===== RECORDS TO USE =====

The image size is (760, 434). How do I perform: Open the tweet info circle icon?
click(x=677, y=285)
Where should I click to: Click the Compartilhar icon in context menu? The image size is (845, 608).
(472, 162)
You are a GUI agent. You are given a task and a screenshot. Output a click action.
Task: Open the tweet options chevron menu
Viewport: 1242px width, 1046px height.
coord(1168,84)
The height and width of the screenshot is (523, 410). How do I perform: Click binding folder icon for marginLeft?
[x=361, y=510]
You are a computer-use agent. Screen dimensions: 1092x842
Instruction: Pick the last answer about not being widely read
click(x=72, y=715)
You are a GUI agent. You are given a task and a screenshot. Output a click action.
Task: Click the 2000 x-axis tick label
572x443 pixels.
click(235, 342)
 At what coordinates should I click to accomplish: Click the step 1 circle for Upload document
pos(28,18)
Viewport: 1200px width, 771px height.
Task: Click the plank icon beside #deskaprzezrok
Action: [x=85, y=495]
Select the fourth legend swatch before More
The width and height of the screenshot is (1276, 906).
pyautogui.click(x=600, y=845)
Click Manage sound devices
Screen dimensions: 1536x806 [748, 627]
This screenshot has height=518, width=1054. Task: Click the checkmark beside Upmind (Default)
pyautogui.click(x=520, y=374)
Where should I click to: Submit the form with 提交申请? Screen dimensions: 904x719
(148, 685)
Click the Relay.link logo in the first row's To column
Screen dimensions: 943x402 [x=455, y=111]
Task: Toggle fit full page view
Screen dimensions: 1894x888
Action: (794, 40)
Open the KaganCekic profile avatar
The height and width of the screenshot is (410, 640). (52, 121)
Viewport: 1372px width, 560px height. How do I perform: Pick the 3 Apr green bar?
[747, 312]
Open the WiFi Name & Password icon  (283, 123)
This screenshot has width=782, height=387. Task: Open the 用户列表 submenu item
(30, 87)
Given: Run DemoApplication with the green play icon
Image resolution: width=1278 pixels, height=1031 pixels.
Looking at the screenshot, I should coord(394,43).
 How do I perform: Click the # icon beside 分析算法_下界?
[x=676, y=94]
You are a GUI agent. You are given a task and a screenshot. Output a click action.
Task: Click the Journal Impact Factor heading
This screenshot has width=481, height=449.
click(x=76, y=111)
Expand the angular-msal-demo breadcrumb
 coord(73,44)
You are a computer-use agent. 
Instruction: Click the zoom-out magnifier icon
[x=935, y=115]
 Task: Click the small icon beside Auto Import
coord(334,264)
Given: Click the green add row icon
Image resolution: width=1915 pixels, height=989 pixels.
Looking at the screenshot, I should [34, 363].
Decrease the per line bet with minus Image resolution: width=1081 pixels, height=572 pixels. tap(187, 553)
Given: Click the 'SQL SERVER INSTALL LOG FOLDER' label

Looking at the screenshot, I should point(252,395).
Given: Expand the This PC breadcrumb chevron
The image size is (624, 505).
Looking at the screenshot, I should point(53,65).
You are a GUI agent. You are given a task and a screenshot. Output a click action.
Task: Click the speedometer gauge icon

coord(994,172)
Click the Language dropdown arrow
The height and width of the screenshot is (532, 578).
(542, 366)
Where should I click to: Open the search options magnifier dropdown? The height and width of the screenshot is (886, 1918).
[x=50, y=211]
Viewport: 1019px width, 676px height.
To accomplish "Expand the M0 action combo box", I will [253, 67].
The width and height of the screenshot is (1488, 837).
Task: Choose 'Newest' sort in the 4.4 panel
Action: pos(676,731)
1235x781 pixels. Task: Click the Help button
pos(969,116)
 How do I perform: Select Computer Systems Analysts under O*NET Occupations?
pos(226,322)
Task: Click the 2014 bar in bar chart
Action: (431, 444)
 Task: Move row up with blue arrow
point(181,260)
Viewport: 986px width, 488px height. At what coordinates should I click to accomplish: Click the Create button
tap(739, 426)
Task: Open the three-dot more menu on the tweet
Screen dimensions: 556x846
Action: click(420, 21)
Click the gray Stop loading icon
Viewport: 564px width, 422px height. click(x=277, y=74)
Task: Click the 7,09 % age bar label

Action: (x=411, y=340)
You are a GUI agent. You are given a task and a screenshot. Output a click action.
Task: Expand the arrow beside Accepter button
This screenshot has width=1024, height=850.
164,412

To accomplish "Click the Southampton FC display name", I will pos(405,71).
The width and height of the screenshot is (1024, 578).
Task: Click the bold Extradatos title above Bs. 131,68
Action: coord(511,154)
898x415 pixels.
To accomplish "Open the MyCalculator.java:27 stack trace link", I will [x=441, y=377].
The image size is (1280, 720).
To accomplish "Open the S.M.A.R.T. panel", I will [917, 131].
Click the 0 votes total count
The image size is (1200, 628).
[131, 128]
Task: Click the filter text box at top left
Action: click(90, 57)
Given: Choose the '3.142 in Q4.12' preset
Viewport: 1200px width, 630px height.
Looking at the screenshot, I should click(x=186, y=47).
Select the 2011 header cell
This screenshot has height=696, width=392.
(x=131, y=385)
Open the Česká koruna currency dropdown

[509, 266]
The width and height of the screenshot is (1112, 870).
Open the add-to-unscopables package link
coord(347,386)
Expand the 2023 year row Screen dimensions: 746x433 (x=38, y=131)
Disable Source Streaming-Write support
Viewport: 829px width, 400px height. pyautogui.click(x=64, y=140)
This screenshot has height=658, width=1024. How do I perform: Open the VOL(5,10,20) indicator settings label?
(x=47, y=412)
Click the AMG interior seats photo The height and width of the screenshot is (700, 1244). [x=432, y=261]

=====

▶ **WHAT IS BEING ASKED**:
Return the lines above that include the string "chevron".

▶ **REPLY**:
Task: Open the tweet options chevron menu
Given: Expand the This PC breadcrumb chevron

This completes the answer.